The documented exploit chain follows a predictable sequence: the attacker sets users_can_register to 1, then sets default_role to administrator. After registering a new admin account, the attacker often resets both options to cover tracks. Defenders should actively monitor the wp_options database table for unexpected changes to these two critical options. WordPress hooks like update_option_{$option} can be used by custom monitoring code or security plugins to fire alerts when users_can_register or default_role are modified outside of normal admin activity.

User Account Auditing

Because the ultimate goal of this exploit is account takeover via a newly registered administrator, defenders should audit the WordPress user list for unfamiliar administrator accounts. The Exploit-DB PoC registers users with randomized usernames (e.g., user-XXXXXXX), so new accounts with auto-generated or unfamiliar names holding the administrator role warrant immediate investigation. Reviewing the wp_users and wp_usermeta tables for recently created users with the wp_capabilities meta value set to administrator is a reliable post-compromise detection check.

WAF and Plugin Level Detection

Wordfence's threat intelligence entry for this vulnerability confirms that their Web Application Firewall actively blocks exploitation attempts targeting the hc_ajax_save_option action. While the specific Wordfence WAF signature is proprietary, this confirms that commercial WordPress WAF solutions can and do detect this pattern. Organizations running Wordfence, Sucuri's firewall, or similar WordPress security products should ensure their rulesets are up to date.

Vulnerable Plugin Identification

For proactive detection, security teams should scan WordPress installations for the presence of the Hybrid Composer plugin at version 1.4.6 or earlier. Tools like WPScan can enumerate installed plugin versions. Identifying the vulnerable plugin before exploitation occurs is the simplest form of detection.

Affected Systems and Versions

All versions of the WordPress Hybrid Composer plugin up to and including 1.4.6 are affected. The vulnerability was patched in version 1.4.7.

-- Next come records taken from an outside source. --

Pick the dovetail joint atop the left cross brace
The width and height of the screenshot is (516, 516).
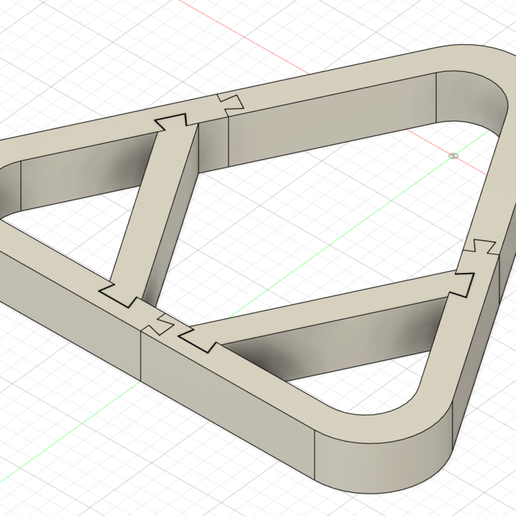pyautogui.click(x=171, y=122)
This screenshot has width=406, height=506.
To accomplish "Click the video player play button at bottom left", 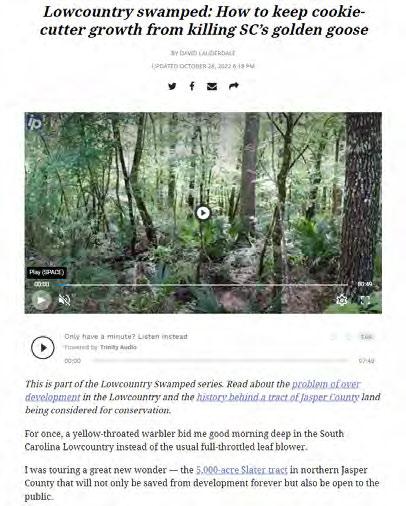I will pos(41,300).
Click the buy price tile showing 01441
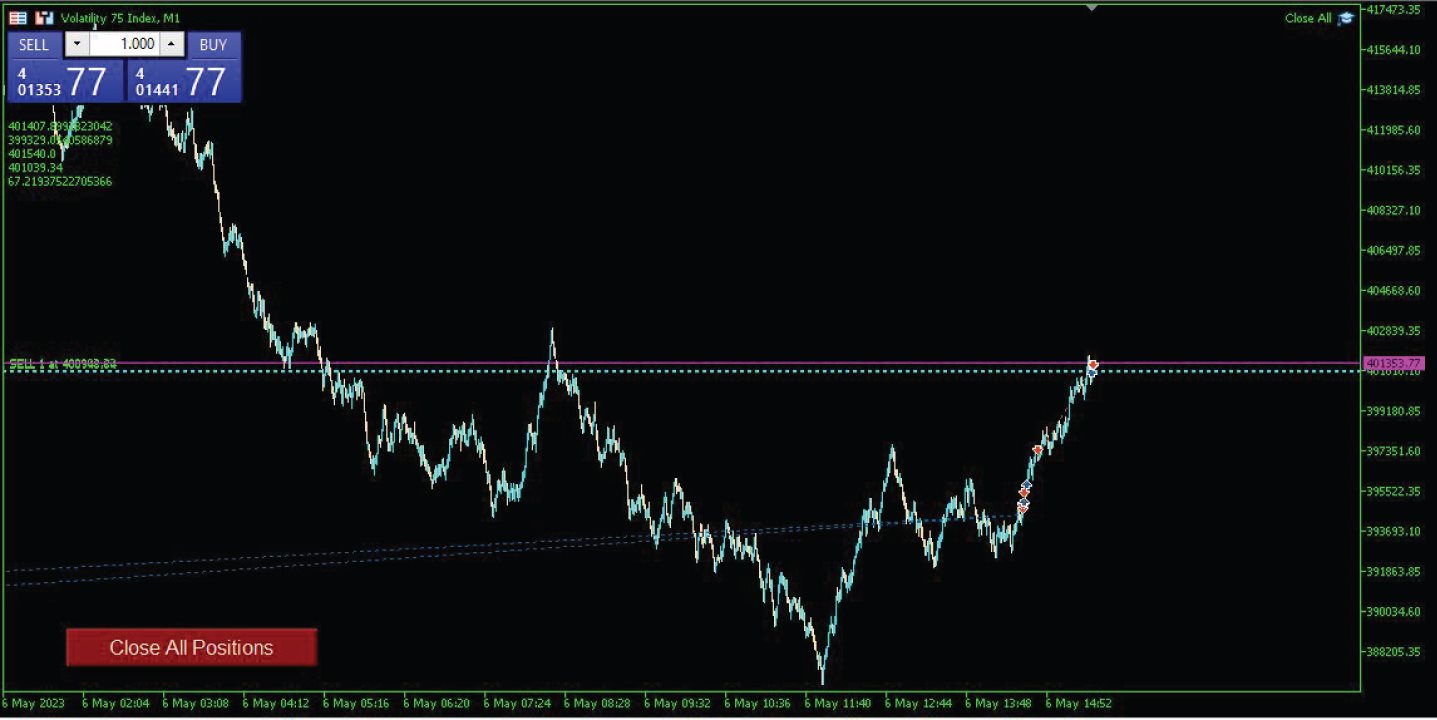This screenshot has width=1437, height=720. [183, 81]
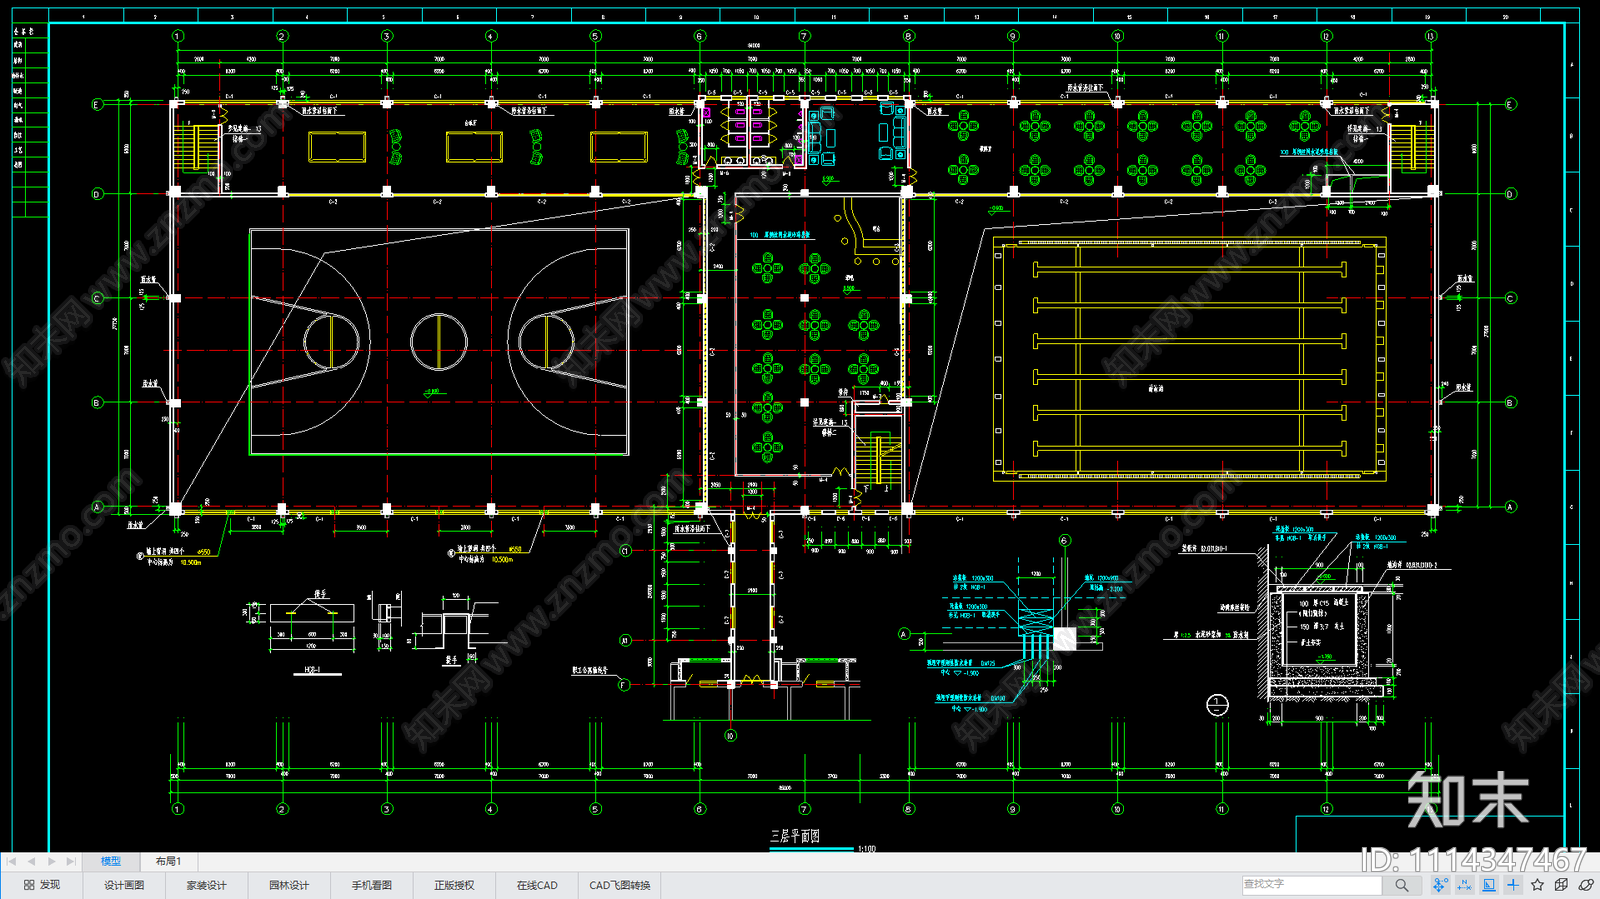Click the distance measurement icon
This screenshot has width=1600, height=899.
pyautogui.click(x=1465, y=885)
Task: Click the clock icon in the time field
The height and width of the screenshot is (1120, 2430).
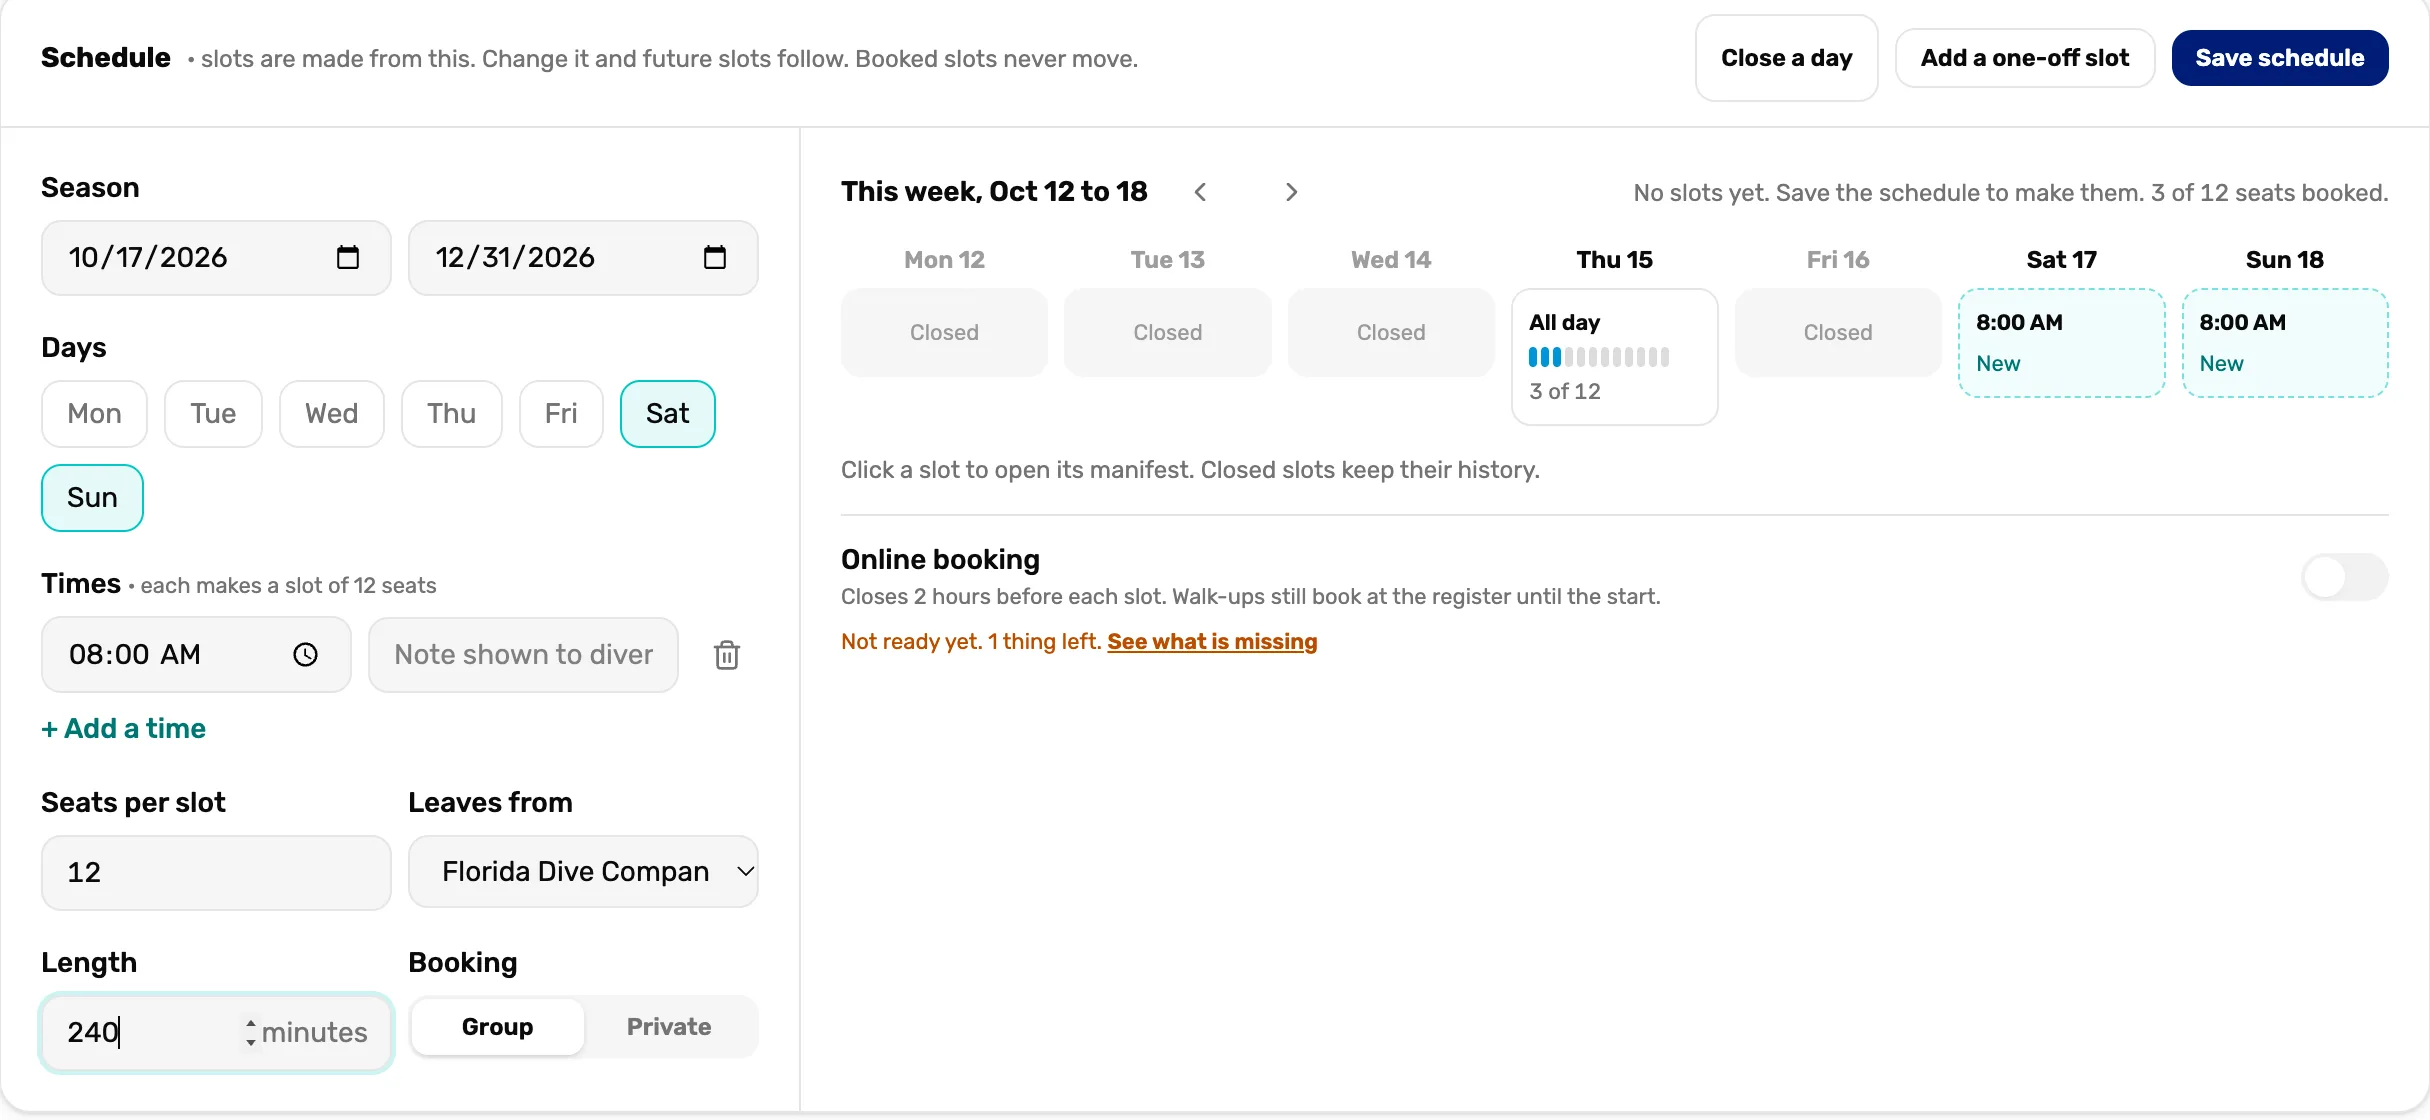Action: (x=305, y=655)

The plugin is part of the WPTF (WordPress Theme Framework) distributed by framework-y through their own website at wordpress.framework-y.com. It is not listed on the official WordPress.org plugin repository. At the time of disclosure, Sucuri estimated approximately 300 active installations.

Any WordPress installation running Hybrid Composer 1.4.6 or earlier with the plugin activated is vulnerable. The attack requires only network access to the WordPress admin-ajax.php endpoint, which is accessible by default on all WordPress installations.

Vendor Security History

The WPScan vulnerability database lists only one vulnerability for the Hybrid Composer plugin: CVE-2019-25738. The developer responded positively when contacted by the WPScan researcher and released a patch in coordination with the disclosure.

However, the nature of the vulnerability itself reflects a fundamental gap in secure development practices. The use of wp_ajax_nopriv_ for a function that calls update_option() with unsanitized user input indicates that authentication, authorization, and input validation were not considered during the AJAX handler's implementation. The absence of nonce verification further suggests that CSRF protection was also overlooked.

It is worth noting the significant delay between the original discovery (July 2019) and the NVD publication date (June 2026), which raises concerns about CVE assignment bottlenecks for niche WordPress plugins. This delay may leave organizations unaware of vulnerabilities for extended periods, particularly if they rely solely on NVD for vulnerability intelligence.

Patchstack assessed the vulnerability as "Low priority" with "No impactful threat" at the time of their assessment, likely influenced by the small install base. However, they simultaneously noted that "vulnerabilities like this one are used in mass-exploit campaigns," underscoring that the vulnerability type itself is routinely weaponized regardless of the specific plugin's popularity.